Fashion Revolution celebrates the progress made in the Bangladesh Ready-made Garment (RMG) sector by the Accord. The International Accord on Fire and Building Safety was the first legally-binding brand agreement on worker health and safety in the fashion industry and is the most important agreement to keep garment workers safe to date. This year, the organization pays tribute to the joint efforts of all Accord stakeholders who have significantly contributed to safer workplaces for over 2 million garment factory workers in Bangladesh, including the Bangladeshi trade unions representing garment workers, alongside Global Union Federations and labour rights groups. It welcomes the introduction of the Pakistan Accord and would like to see the adoption and success of the International Accord replicated in all garment producing countries.

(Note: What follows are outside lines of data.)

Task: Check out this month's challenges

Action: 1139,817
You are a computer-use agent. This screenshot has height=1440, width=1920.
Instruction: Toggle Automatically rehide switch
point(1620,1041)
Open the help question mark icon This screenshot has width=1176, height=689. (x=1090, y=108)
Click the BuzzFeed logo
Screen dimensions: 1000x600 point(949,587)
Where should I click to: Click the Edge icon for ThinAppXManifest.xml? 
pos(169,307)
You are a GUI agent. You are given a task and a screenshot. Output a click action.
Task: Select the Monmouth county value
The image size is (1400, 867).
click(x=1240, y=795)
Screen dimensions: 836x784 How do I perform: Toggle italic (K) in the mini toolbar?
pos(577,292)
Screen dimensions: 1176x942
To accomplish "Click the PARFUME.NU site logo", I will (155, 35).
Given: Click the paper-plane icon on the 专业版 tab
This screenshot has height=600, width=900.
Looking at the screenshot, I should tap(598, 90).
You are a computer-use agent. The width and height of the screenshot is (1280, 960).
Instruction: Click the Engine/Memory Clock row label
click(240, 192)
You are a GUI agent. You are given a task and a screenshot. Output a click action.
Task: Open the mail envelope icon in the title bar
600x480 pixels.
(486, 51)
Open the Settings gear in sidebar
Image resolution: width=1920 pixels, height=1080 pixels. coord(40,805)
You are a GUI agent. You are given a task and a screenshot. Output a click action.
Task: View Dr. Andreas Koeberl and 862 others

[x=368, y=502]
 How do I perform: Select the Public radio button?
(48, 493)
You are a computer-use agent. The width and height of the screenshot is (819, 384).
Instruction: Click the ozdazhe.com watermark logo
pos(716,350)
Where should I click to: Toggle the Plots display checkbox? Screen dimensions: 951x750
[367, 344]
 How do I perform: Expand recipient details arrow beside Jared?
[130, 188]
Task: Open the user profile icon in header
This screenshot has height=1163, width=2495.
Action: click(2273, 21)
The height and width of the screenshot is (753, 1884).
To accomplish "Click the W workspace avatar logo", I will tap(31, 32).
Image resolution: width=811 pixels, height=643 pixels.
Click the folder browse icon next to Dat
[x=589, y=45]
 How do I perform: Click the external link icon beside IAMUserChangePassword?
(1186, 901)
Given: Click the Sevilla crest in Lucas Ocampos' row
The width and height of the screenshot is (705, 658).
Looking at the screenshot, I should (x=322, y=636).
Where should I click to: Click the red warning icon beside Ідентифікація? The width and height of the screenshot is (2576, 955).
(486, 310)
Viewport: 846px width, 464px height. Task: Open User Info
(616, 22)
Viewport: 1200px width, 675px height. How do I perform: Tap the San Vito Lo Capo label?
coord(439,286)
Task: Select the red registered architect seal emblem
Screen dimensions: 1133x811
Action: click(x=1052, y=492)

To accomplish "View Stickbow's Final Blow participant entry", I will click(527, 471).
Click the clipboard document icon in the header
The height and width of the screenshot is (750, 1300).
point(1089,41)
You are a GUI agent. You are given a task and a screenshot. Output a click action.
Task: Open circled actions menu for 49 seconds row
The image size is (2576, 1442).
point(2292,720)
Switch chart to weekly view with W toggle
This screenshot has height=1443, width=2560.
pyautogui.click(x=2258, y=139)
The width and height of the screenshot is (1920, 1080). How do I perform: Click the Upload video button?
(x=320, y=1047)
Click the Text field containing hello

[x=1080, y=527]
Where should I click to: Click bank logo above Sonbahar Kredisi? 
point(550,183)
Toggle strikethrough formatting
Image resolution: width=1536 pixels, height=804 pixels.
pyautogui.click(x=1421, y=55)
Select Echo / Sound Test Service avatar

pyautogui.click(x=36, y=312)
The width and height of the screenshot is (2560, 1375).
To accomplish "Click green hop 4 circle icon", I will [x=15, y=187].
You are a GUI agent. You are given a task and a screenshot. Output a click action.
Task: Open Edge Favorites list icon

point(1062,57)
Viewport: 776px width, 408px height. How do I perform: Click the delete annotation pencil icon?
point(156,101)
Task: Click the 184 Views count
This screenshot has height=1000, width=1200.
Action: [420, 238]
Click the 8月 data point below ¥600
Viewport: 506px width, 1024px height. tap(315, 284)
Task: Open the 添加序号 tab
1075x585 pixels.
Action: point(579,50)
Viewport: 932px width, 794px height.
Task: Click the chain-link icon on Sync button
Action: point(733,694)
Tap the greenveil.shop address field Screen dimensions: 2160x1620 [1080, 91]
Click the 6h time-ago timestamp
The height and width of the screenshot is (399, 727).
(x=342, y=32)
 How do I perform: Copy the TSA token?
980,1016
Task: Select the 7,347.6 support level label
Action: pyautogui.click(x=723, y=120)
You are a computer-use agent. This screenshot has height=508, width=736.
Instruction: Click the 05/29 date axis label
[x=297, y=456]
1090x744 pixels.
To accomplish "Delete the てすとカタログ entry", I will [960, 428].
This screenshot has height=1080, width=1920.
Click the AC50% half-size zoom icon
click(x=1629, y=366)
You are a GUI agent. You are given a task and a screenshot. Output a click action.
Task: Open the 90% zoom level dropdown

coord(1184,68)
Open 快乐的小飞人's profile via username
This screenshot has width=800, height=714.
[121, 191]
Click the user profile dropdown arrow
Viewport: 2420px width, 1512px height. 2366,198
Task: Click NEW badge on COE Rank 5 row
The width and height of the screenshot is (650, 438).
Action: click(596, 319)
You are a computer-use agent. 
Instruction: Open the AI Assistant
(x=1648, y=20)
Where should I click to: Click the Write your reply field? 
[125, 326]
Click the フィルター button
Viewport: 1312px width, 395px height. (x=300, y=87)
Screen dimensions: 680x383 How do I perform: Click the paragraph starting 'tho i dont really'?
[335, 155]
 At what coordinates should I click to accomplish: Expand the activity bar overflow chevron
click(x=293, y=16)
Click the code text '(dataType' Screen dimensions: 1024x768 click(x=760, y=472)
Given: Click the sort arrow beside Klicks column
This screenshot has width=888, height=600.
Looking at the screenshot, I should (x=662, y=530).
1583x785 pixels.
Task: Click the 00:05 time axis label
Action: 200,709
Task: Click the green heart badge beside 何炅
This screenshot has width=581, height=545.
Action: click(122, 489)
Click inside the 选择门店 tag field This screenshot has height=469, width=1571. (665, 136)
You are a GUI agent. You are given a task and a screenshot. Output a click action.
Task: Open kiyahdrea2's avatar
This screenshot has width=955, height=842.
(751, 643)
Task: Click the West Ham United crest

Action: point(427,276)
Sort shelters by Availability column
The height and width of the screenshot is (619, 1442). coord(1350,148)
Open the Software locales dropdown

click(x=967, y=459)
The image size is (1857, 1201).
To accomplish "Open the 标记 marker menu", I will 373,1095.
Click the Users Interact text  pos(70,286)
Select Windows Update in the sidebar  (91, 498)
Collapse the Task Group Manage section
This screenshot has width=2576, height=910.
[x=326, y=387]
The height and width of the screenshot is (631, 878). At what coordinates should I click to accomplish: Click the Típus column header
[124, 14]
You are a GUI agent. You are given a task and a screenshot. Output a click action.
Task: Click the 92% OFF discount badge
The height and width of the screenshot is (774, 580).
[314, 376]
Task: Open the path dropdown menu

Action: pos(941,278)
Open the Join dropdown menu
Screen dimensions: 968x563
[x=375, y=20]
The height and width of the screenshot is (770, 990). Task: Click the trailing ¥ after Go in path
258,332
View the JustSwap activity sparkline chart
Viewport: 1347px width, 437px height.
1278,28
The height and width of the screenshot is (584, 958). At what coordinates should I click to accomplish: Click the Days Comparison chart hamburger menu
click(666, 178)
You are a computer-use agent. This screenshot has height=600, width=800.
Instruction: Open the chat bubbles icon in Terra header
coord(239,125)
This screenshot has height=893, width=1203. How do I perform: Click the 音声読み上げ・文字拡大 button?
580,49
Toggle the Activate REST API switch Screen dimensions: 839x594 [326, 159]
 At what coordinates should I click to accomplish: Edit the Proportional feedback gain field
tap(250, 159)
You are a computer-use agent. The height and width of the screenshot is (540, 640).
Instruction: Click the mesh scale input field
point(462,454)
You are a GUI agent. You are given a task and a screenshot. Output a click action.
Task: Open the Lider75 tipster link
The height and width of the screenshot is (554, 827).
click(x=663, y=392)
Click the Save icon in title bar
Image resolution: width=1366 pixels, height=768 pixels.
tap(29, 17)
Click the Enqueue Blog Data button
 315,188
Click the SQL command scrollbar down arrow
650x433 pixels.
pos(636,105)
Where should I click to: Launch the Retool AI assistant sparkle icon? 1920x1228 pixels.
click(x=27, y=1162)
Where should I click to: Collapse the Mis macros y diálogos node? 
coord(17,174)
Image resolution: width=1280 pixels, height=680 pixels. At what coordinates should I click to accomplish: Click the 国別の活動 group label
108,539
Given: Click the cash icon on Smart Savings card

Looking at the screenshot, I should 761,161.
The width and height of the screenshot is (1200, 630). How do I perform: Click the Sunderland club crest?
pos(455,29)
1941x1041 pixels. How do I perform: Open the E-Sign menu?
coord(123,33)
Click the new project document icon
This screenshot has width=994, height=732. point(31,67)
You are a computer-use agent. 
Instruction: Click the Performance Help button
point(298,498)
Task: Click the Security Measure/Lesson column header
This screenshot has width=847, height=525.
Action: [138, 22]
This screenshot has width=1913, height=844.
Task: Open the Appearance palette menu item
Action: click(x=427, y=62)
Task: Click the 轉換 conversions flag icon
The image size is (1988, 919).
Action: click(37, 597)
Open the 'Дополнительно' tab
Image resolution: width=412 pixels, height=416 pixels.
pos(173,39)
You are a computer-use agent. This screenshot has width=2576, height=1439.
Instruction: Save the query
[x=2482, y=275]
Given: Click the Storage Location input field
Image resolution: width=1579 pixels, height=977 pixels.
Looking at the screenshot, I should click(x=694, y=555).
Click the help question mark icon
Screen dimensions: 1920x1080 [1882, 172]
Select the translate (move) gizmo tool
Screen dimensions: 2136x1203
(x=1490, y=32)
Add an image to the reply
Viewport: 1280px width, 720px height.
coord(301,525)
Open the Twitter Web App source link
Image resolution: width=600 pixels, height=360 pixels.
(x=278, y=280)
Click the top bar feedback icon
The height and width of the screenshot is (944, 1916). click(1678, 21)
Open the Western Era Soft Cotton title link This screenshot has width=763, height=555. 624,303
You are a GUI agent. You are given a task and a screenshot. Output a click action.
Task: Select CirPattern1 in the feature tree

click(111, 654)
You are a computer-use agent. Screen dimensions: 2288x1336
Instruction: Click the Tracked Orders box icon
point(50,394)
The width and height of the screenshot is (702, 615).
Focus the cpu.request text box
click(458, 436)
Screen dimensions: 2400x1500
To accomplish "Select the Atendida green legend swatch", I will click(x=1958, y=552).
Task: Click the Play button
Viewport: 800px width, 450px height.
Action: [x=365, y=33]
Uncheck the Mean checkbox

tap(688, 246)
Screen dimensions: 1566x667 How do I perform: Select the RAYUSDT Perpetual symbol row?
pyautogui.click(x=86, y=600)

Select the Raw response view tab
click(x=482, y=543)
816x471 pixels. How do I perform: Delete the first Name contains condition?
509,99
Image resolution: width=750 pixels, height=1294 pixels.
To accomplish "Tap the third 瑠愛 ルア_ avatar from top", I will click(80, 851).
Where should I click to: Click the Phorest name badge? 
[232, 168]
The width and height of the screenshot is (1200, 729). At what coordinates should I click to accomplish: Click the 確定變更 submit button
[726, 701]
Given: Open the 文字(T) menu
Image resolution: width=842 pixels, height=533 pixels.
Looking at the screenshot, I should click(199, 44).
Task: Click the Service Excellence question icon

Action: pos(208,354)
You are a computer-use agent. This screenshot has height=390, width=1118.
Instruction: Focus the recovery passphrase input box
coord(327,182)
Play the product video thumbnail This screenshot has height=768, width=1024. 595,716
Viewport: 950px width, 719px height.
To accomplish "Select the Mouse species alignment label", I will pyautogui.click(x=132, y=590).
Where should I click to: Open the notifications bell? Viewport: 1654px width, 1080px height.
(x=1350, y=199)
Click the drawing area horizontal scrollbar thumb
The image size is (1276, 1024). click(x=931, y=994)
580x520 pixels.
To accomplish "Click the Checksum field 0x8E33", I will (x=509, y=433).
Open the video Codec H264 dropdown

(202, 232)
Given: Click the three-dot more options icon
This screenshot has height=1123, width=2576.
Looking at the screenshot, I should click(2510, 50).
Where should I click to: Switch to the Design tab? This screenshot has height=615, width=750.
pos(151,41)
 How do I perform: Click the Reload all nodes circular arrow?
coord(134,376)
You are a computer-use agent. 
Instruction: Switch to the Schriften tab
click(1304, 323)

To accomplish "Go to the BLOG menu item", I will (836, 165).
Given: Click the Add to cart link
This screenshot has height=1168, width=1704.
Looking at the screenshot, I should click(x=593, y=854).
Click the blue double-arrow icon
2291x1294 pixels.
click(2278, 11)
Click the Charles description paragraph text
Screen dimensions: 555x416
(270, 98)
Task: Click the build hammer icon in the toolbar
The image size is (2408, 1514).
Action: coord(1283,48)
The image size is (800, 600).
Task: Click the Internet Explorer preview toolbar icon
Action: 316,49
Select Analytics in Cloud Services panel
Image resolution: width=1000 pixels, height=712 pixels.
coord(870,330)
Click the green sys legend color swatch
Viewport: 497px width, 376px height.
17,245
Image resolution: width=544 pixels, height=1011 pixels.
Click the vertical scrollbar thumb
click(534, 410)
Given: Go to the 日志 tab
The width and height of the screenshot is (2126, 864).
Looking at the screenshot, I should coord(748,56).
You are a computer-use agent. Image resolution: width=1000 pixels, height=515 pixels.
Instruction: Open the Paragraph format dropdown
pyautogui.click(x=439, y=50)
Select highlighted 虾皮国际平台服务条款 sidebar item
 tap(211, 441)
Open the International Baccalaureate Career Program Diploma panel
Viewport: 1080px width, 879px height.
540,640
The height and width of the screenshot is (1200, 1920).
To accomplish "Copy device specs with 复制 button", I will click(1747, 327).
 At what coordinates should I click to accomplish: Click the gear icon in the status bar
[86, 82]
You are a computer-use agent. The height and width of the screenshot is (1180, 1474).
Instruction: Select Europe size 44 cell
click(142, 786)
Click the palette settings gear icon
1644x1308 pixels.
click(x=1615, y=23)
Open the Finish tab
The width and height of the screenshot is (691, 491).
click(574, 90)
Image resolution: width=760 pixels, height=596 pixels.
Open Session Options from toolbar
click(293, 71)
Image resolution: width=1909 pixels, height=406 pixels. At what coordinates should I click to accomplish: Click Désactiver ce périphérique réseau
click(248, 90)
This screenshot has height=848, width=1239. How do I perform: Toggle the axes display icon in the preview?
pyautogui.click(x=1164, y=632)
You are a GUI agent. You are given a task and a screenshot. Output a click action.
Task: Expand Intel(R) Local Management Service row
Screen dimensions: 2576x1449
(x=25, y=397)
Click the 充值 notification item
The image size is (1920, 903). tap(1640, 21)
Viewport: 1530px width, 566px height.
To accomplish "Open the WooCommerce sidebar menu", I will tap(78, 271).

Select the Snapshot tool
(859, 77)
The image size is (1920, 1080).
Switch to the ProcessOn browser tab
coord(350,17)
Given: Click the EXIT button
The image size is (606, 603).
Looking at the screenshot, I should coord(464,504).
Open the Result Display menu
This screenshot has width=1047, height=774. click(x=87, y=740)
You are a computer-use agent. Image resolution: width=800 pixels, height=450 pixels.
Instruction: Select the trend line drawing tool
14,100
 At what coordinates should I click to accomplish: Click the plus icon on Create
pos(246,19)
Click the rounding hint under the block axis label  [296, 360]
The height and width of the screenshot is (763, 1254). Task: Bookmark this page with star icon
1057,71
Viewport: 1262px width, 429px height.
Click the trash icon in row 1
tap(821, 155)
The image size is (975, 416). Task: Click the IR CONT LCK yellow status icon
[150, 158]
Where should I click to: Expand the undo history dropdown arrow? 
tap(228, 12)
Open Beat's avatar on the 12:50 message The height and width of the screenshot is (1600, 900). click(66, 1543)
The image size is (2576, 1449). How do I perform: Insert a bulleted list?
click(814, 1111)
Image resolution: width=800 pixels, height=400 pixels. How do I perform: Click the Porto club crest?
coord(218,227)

Fashion Revolution believes there is no sustainable fashion without fair pay which is why it launched Good Clothes, Fair Pay as part of a wider coalition last July. The Good Clothes Fair Pay campaign demands living wage legislation at EU level for garment workers worldwide.

The annual Fashion Transparency Index, first launched in 2017, is one tool that Fashion Revolution has developed to help bring about systemic change in the industry through research, education and advocacy. The index ranks brands and retailers for their disclosures about policies, practices, impacts and progress. Since 2016 this index has influenced brands to disclose details on their supply chains and business practices. In 2022, 48% of 250 brands reviewed disclose their first tier manufacturing lists but only 4% of brands are disclosing whether their garment workers earn a living wage.